B.H. : La revue fait 120 pages en 21 cm x 28,5 cm, un quasi-A4, en dos carré-collé. C’est un format assez classique pour un fanzine (Le havane primesautier de Shlingo était en A4). C’est un format de photocopieuse de bureau qui correspond bien à l’univers parano-retro du dernier numéro. Nous allons continuer à «sortir des vieux dossiers » comme on dit pour le prochain numéro... Je n’en dis pas plus pour l’instant. Nous envisageons aussi à l’avenir de partir en goguette un peu à la manière de ce qu’avait fait l’Association en Égypte… Mais nous nous donnons le temps de bien y réfléchir. Notre approche est moins thématique que systématique en fait. Capitalia, ce n’est pas un thème. C’est un environnement qui a été produit par le système des cartes ou des fiches de renseignement des derniers numéros. C’est ce qui est intéressant d’ailleurs : que nous puissions reproduire en miniature un fonctionnement inspiré de la réalité. Ce qui sera difficile pour les prochains numéros, ce n’est pas de décliner le système sur d’autres thèmes (en faisant, les cartes du monde ou les fiches de renseignements de personnalités du show-biz par exemple) mais d’inventer d’autres systèmes. Chaque numéro est construit sur un système unique non sur une thématique. C’est ce qui fait la caractéristique de la revue d’ailleurs, les numéros se suivent mais ne se ressemblent pas.

 

Comment avez-vous réagi à la récompense du Prix de la Bande Dessinée Alternative d'Angoulême ? Qu’est-ce que cela représente pour vous?
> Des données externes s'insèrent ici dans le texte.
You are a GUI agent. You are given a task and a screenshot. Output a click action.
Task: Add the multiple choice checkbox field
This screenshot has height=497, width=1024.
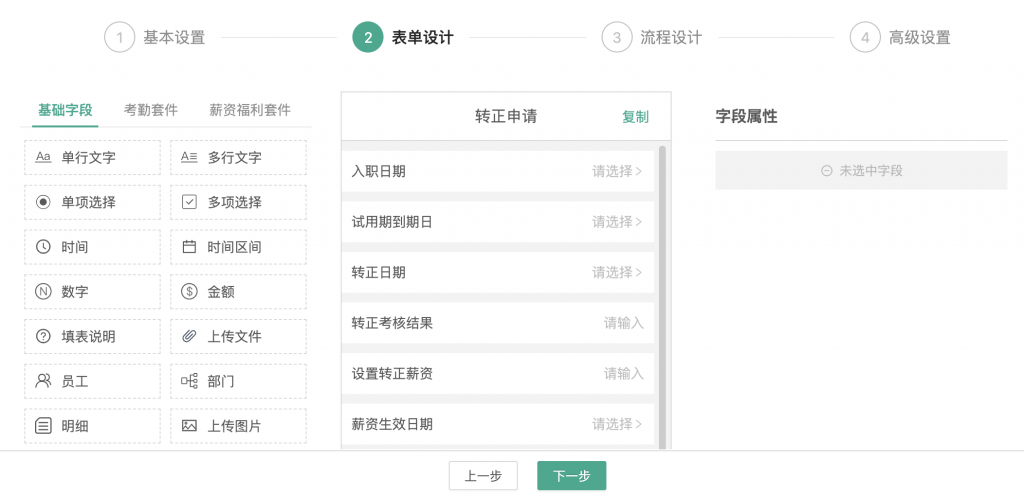[x=238, y=202]
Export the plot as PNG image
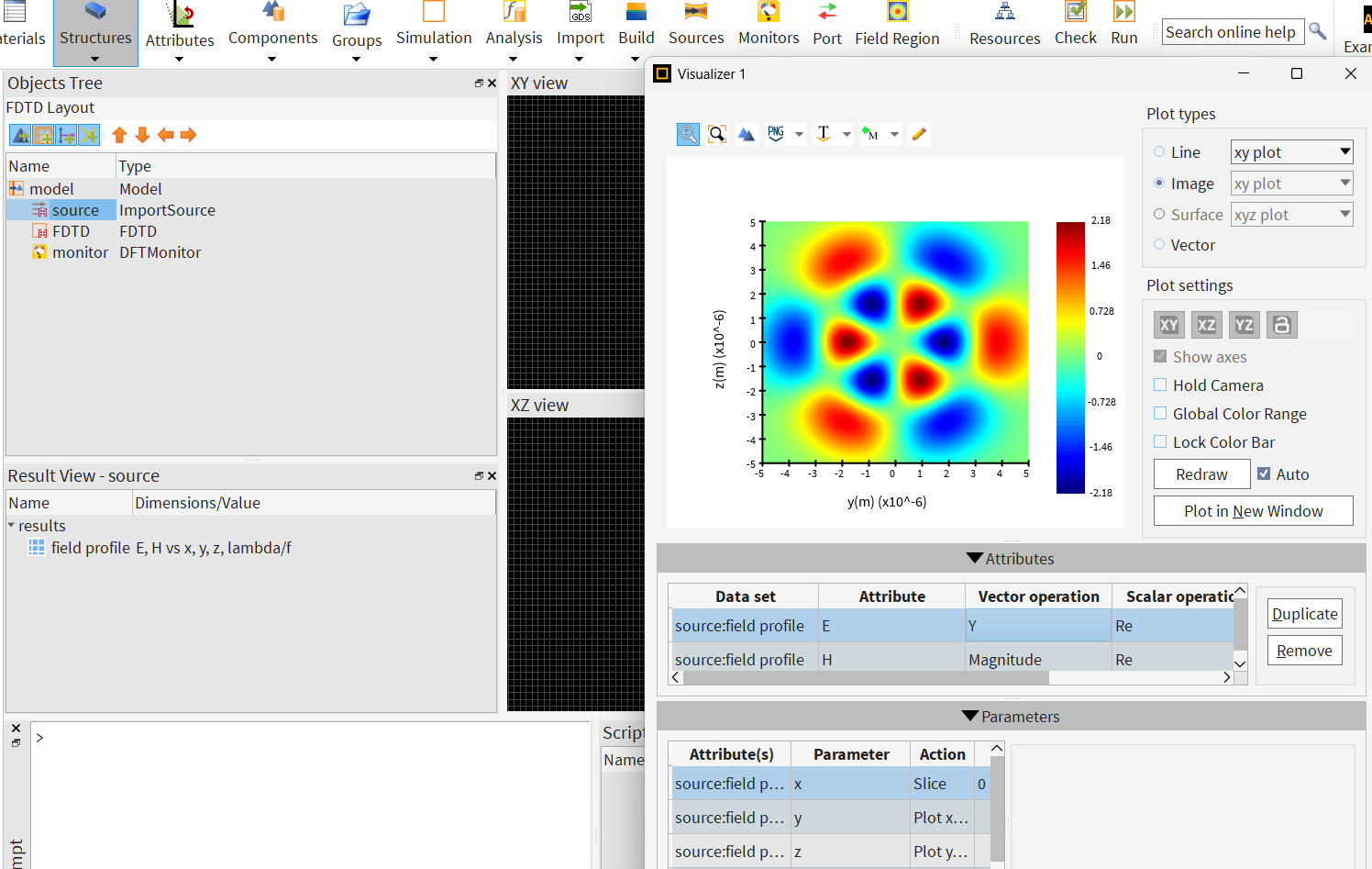The height and width of the screenshot is (869, 1372). 775,133
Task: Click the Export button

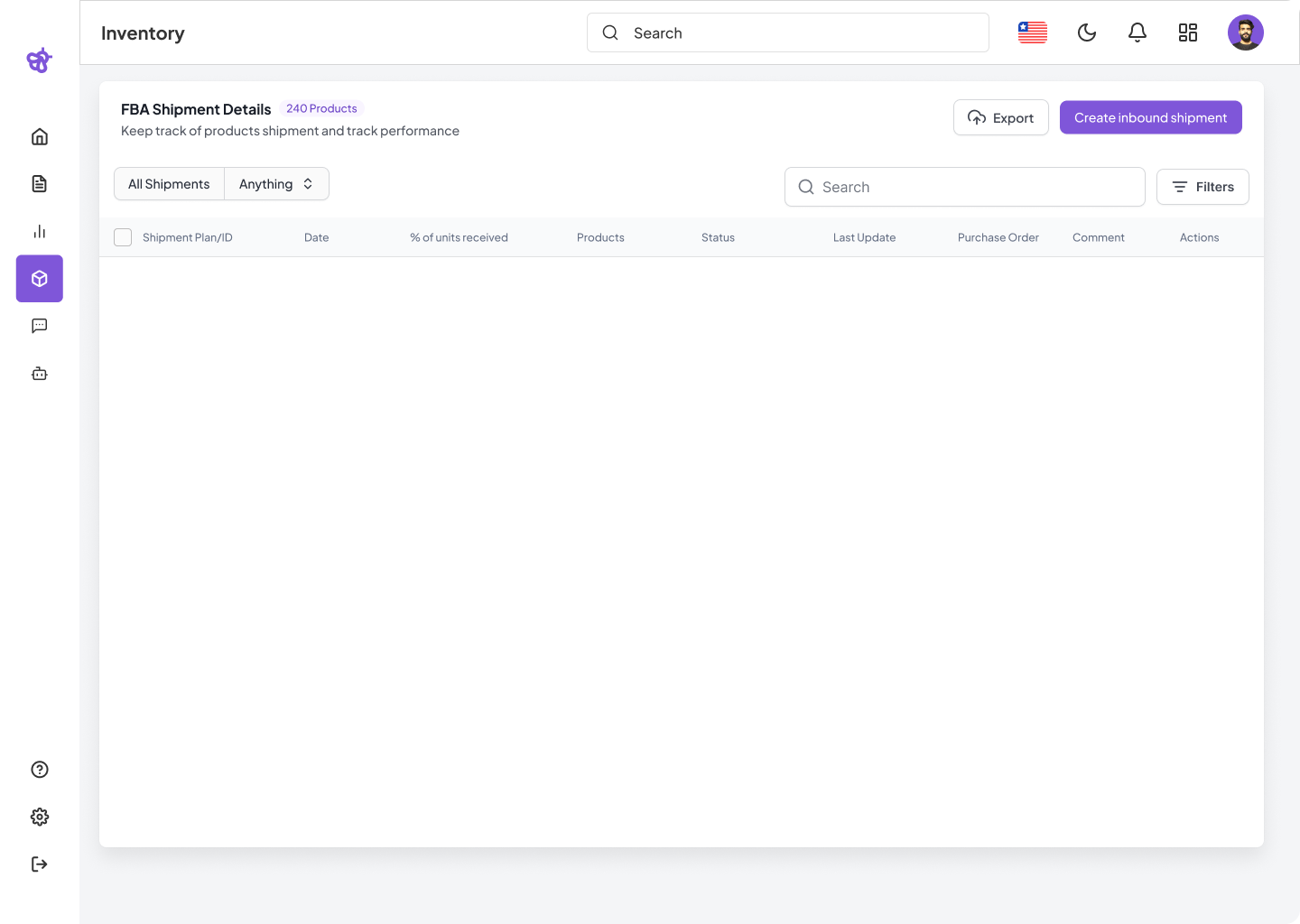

B.H. : C’est un grand honneur car nous connaissons Eric et moi ce prix depuis de nombreuses années. On était même des collectionneurs du petit fascicule qui était édité dans les années 2000 où chaque fanzine de la sélection était présenté. La récompense du Prix de la Bande Dessinée Alternative d'Angoulême a donc été une très grande joie. Compte tenu du contexte de l’actualité avec les événements terroristes de janvier 2015, ce prix avait aussi le sens pour nous d’un encouragement à faire une bande dessinée engagée et libre. Car dans le fond, toutes ces recherches de bande dessinée à base de contrainte n’ont pour nous de sens que si elles servent à mettre en évidence une certaine réalité sociale et politique. La bande dessinée, comme les autres formes d’expression, doit témoigner de son temps et parler du monde, sinon elle n’est qu’un jeu formel. C’est pourquoi nous insistons sur le lien avec le réel que doit faire apparaître la contrainte. La simple exploration d’une contrainte ne peut pas être suffisante, elle n’est pas une fin en soi, elle n’est qu’un moyen de rendre compte de la réalité, voire de la faire apparaître. De fait nos contraintes ne sont pas trop strictes ni trop formelles, elles ne sont que des pistes desquelles nous pouvons dévier. Il ne faut pas oublier que l’humour, le sexe et l’imagination sont les trois mamelles de la bande dessinée, comme dirait le maire de Champignac.